▶ **Work to complete**
A word-for-word copy of the entries, with images excluded, is the expected answer.

▶ **Listed entries**
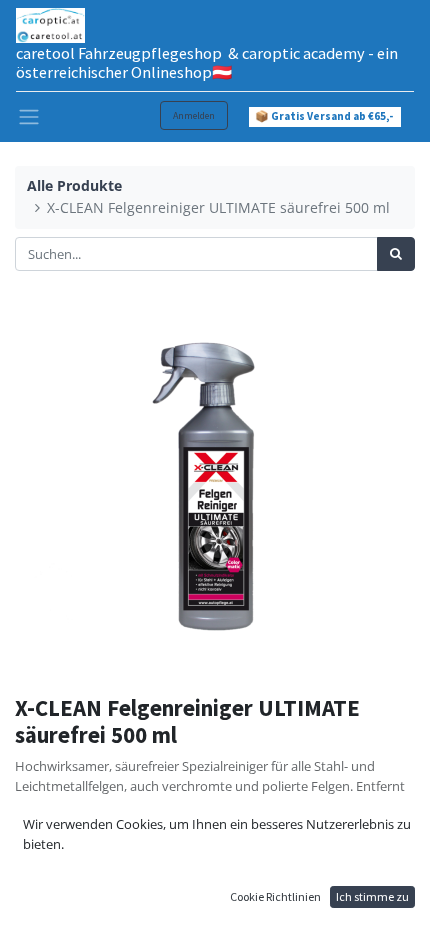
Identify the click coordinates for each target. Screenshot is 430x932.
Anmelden (194, 115)
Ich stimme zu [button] (372, 896)
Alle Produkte (74, 185)
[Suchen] (396, 254)
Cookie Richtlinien (275, 896)
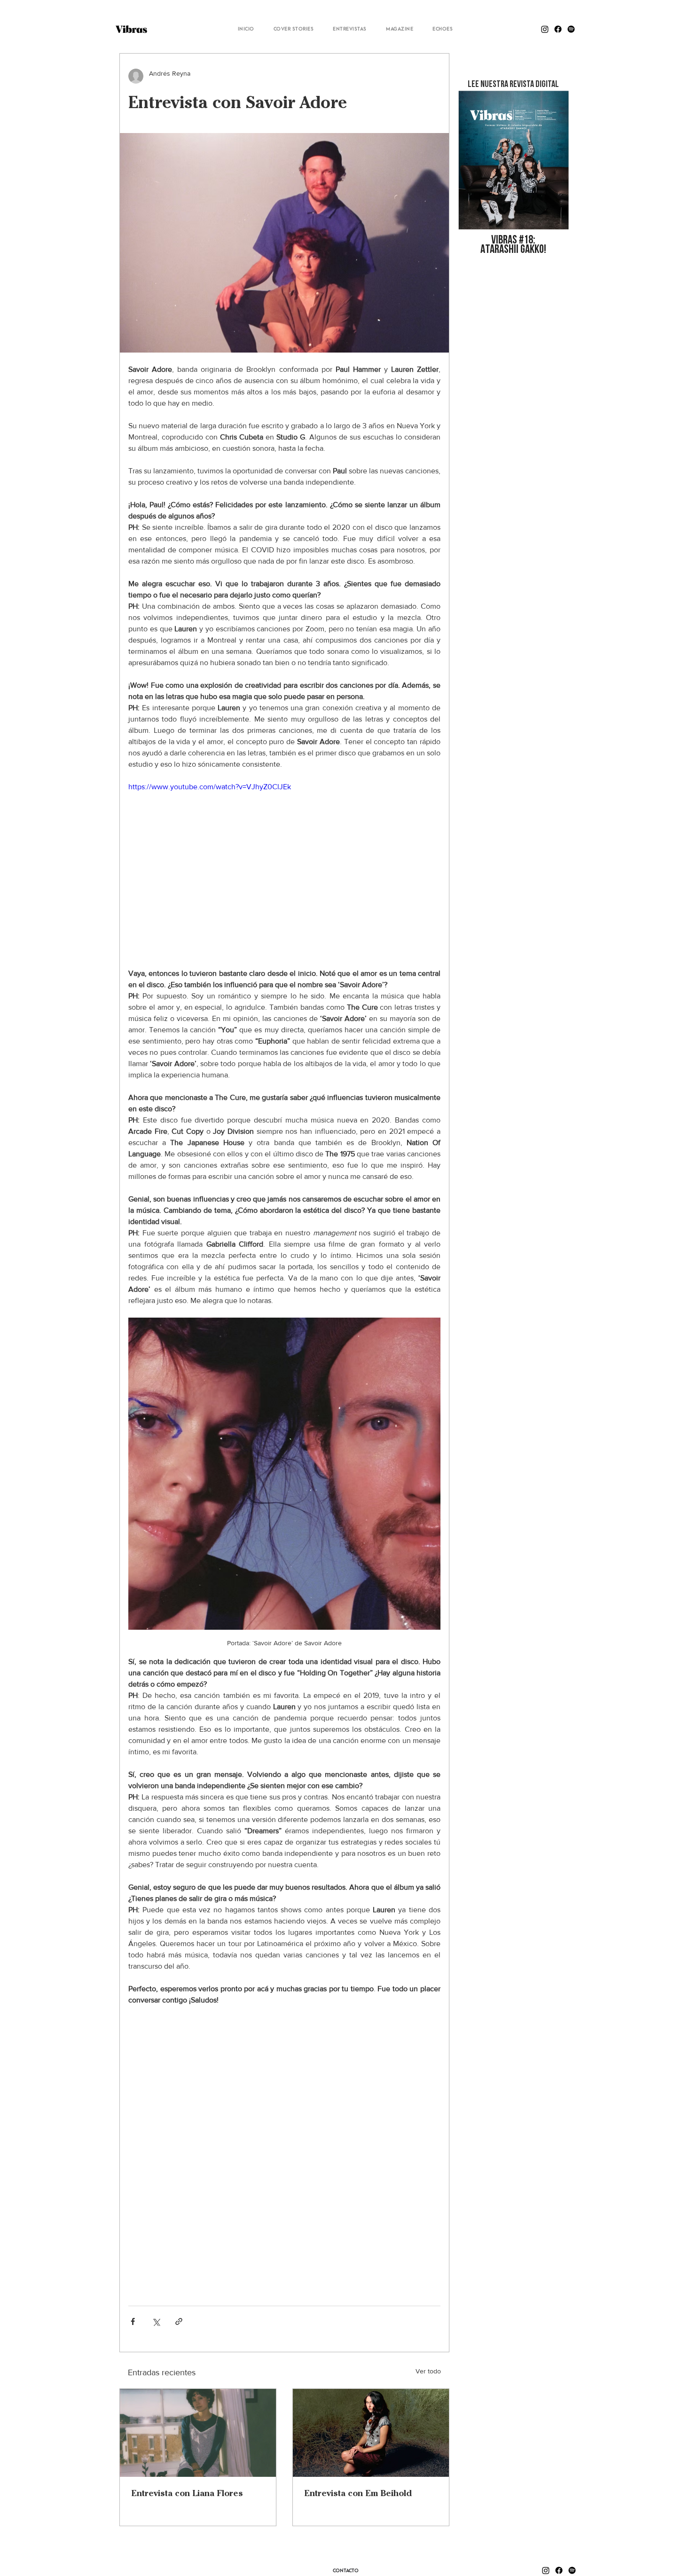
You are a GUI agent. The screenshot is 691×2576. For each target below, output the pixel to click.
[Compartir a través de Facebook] (132, 2321)
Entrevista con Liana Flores (187, 2493)
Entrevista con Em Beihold (358, 2493)
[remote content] (284, 2151)
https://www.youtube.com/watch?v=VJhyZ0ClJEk (209, 787)
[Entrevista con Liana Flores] (198, 2433)
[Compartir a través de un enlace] (178, 2321)
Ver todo (428, 2371)
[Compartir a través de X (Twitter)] (155, 2321)
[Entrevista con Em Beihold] (371, 2433)
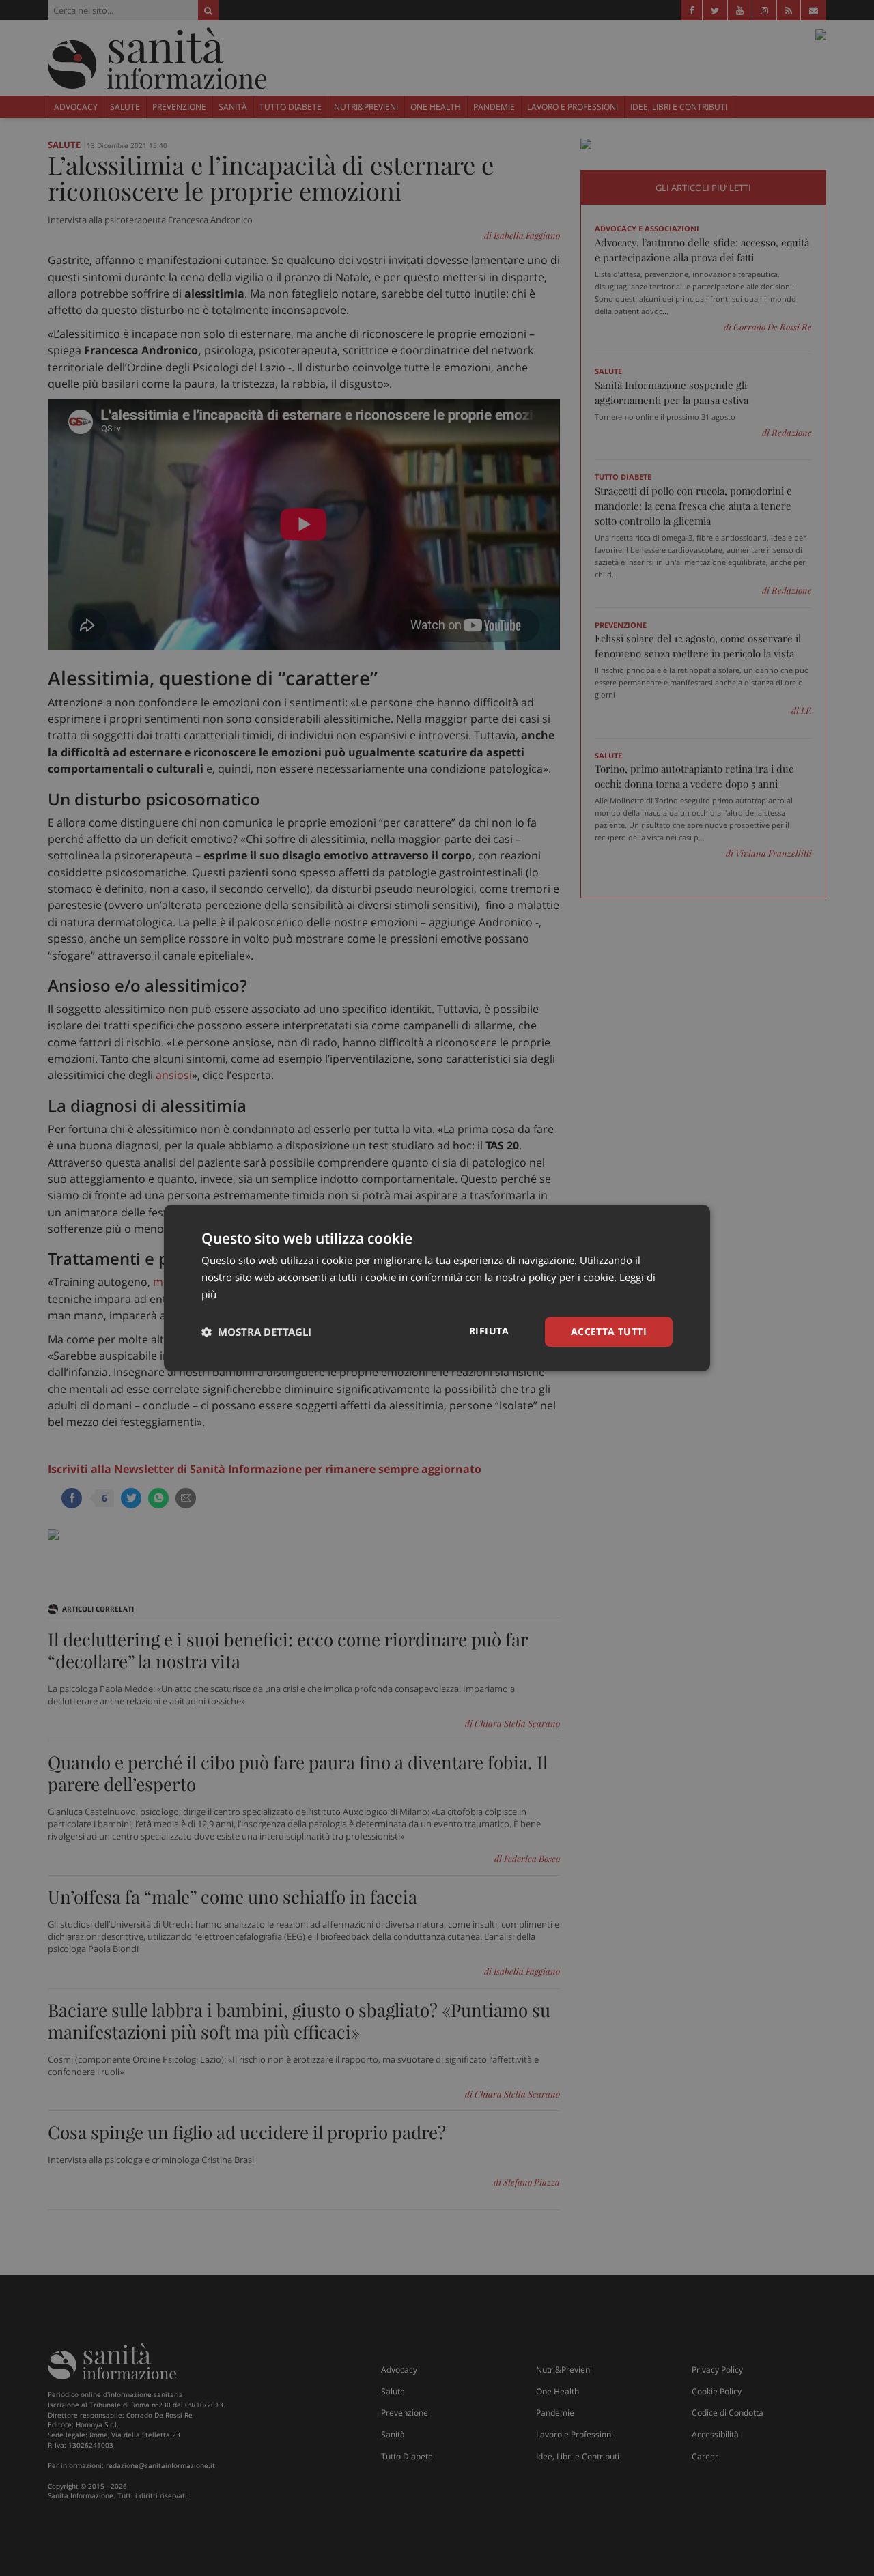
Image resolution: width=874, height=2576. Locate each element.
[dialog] (437, 1288)
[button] (256, 1331)
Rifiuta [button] (489, 1330)
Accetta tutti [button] (609, 1331)
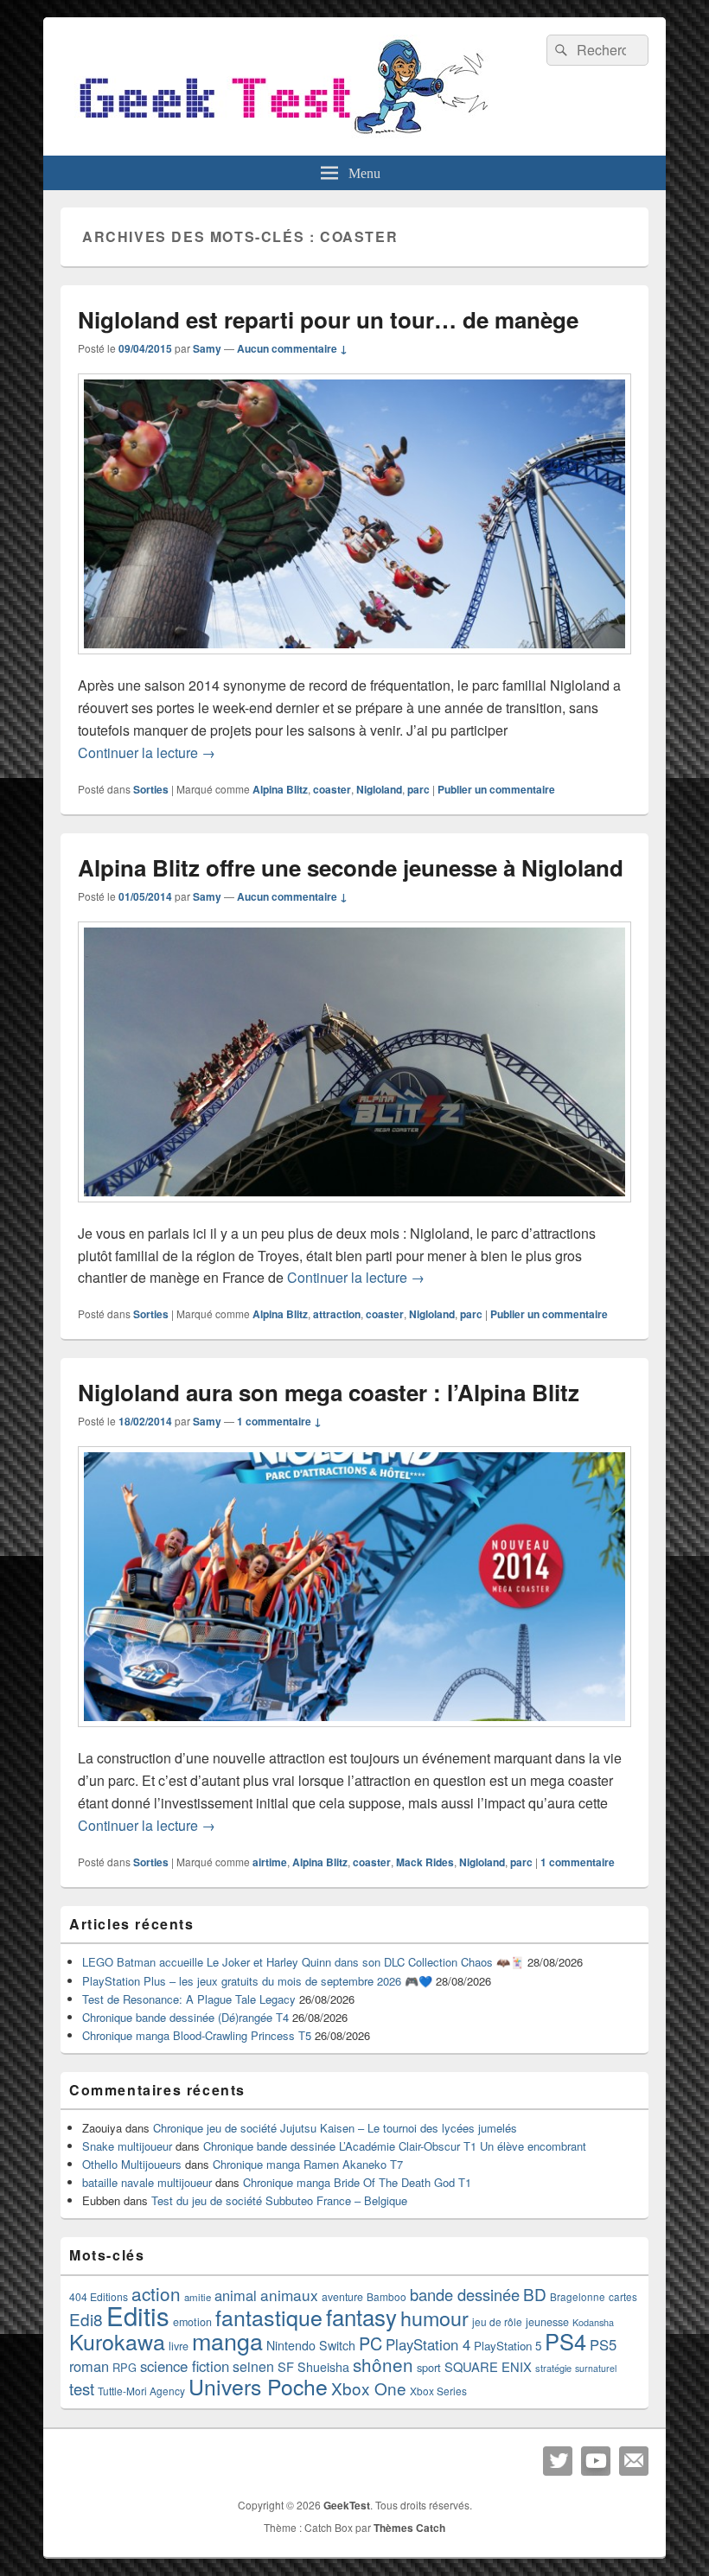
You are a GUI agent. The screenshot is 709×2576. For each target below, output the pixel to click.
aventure (342, 2297)
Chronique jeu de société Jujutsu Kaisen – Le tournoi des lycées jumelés (335, 2128)
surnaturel (595, 2368)
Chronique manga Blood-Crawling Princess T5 (196, 2035)
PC (370, 2343)
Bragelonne (577, 2297)
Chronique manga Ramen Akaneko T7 (308, 2164)
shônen (383, 2364)
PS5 (603, 2344)
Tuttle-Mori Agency (141, 2390)
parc (418, 789)
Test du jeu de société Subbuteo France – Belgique (279, 2200)
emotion (192, 2322)
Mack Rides (425, 1862)
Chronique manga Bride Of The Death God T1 (357, 2182)
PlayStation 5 (507, 2345)
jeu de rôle (497, 2321)
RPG (124, 2367)
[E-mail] (633, 2461)
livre (178, 2346)
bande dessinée (465, 2294)
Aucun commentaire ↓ (292, 348)
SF (286, 2366)
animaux (289, 2294)
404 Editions (98, 2296)
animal (235, 2295)
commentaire (577, 1862)
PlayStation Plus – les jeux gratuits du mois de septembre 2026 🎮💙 (257, 1981)
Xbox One (368, 2388)
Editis (137, 2315)
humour (434, 2317)
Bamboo (386, 2296)
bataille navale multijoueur (147, 2182)
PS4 (565, 2340)
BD (534, 2293)
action (156, 2293)
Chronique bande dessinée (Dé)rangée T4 (185, 2017)
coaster (332, 789)
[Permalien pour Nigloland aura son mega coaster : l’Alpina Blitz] (354, 1735)
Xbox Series (438, 2390)
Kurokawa (117, 2340)
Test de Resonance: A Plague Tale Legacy (189, 1999)
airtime (269, 1862)
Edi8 (86, 2319)
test (81, 2388)
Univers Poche (258, 2386)
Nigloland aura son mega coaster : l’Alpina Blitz (328, 1392)
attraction (337, 1314)
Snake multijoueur (127, 2146)
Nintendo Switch (310, 2345)
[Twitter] (557, 2461)
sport (429, 2367)
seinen (253, 2366)
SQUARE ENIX (488, 2366)
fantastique (269, 2316)
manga (227, 2340)
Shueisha (323, 2366)
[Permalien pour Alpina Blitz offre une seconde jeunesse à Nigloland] (354, 1211)
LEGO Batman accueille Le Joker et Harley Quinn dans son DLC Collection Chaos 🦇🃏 (303, 1962)
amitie (197, 2297)
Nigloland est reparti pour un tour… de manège (328, 319)
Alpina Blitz (280, 789)
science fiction (184, 2366)
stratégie (553, 2368)
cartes (623, 2297)
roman (89, 2366)
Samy (207, 348)
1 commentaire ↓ (279, 1421)
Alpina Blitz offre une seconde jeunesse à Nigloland (350, 867)
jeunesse (547, 2322)
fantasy (361, 2316)
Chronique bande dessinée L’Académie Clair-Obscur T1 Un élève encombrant (394, 2146)
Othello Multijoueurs (132, 2164)
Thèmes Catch (409, 2527)
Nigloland (379, 789)
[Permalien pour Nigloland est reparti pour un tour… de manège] (354, 663)
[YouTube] (595, 2461)
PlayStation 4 (428, 2344)
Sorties (151, 789)
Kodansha (593, 2322)
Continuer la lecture (146, 752)
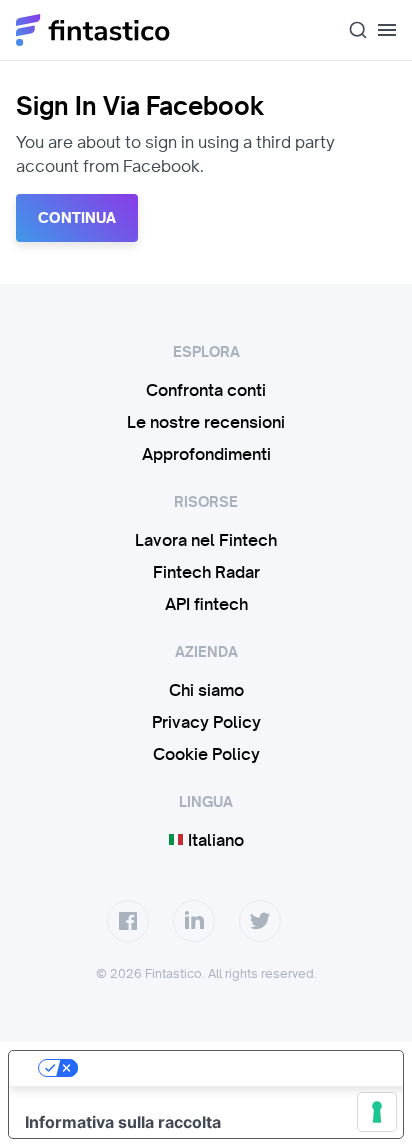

▶ **Response area**
Identify the click coordinates for each target. Screenshot is 430x932.
Anmelden (194, 115)
Ich stimme zu [button] (372, 896)
Alle Produkte (74, 185)
[Suchen] (396, 254)
Cookie Richtlinien (275, 896)
You are a GUI agent. The screenshot is 691×2576. For each target below, output the pixel to click.
[Compartir a través de Facebook] (132, 2321)
Entrevista con Liana Flores (187, 2493)
Entrevista con Em Beihold (358, 2493)
[remote content] (284, 2151)
https://www.youtube.com/watch?v=VJhyZ0ClJEk (209, 787)
[Entrevista con Liana Flores] (198, 2433)
[Compartir a través de un enlace] (178, 2321)
Ver todo (428, 2371)
[Compartir a través de X (Twitter)] (155, 2321)
[Entrevista con Em Beihold] (371, 2433)
Image resolution: width=874, height=2576. Locate each element.
[dialog] (437, 1288)
[button] (256, 1331)
Rifiuta [button] (489, 1330)
Accetta tutti [button] (609, 1331)
You are a GUI agent. The screenshot is 709×2576. For each target below, output the pixel to click.
aventure (342, 2297)
Chronique jeu de société Jujutsu Kaisen – Le tournoi des lycées jumelés (335, 2128)
surnaturel (595, 2368)
Chronique manga Blood-Crawling Princess T5 (196, 2035)
PC (370, 2343)
Bragelonne (577, 2297)
Chronique manga Ramen Akaneko T7 (308, 2164)
shônen (383, 2364)
PS5 (603, 2344)
Tuttle-Mori Agency (141, 2390)
parc (418, 789)
Test du jeu de société Subbuteo France – Belgique (279, 2200)
emotion (192, 2322)
Mack Rides (425, 1862)
Chronique manga Bride Of The Death God T1 (357, 2182)
PlayStation 5 (507, 2345)
jeu de rôle (497, 2321)
RPG (124, 2367)
[E-mail] (633, 2461)
livre (178, 2346)
bande dessinée (465, 2294)
Aucun commentaire ↓ (292, 348)
SF (286, 2366)
animaux (289, 2294)
404 Editions (98, 2296)
animal (235, 2295)
commentaire (577, 1862)
PlayStation Plus – les jeux gratuits du mois de septembre 2026 🎮💙 (257, 1981)
Xbox One (368, 2388)
Editis (137, 2315)
humour (434, 2317)
Bamboo (386, 2296)
bataille navale multijoueur (147, 2182)
PS4 (565, 2340)
BD (534, 2293)
action (156, 2293)
Chronique bande dessinée (Dé)rangée T4 (185, 2017)
coaster (332, 789)
[Permalien pour Nigloland aura son mega coaster : l’Alpina Blitz] (354, 1735)
Xbox Series (438, 2390)
Kurokawa (117, 2340)
Test de Resonance: A Plague Tale Legacy (189, 1999)
airtime (269, 1862)
Edi8 (86, 2319)
test (81, 2388)
Univers Poche (258, 2386)
Nigloland aura son mega coaster : l’Alpina Blitz (328, 1392)
attraction (337, 1314)
Snake multijoueur (127, 2146)
Nintendo Switch (310, 2345)
[Twitter] (557, 2461)
sport (429, 2367)
seinen (253, 2366)
SQUARE ENIX (488, 2366)
fantastique (269, 2316)
manga (227, 2340)
Shueisha (323, 2366)
[Permalien pour Alpina Blitz offre une seconde jeunesse à Nigloland] (354, 1211)
LEGO Batman accueille Le Joker et Harley Quinn dans son DLC Collection Chaos 🦇🃏 (303, 1962)
amitie (197, 2297)
Nigloland est reparti pour un tour… de manège (328, 319)
Alpina Blitz (280, 789)
science fiction (184, 2366)
stratégie (553, 2368)
cartes (623, 2297)
roman (89, 2366)
Samy (207, 348)
1 commentaire ↓ (279, 1421)
Alpina Blitz offre une seconde jeunesse à Nigloland (350, 867)
jeunesse (547, 2322)
fantasy (361, 2316)
Chronique bande dessinée L’Académie Clair-Obscur T1 Un élève encombrant (394, 2146)
Othello Multijoueurs (132, 2164)
Thèmes Catch (409, 2527)
Nigloland (379, 789)
[Permalien pour Nigloland est reparti pour un tour… de manège] (354, 663)
[YouTube] (595, 2461)
PlayStation 4 (428, 2344)
Sorties (151, 789)
Kodansha (593, 2322)
Continuer la lecture (146, 752)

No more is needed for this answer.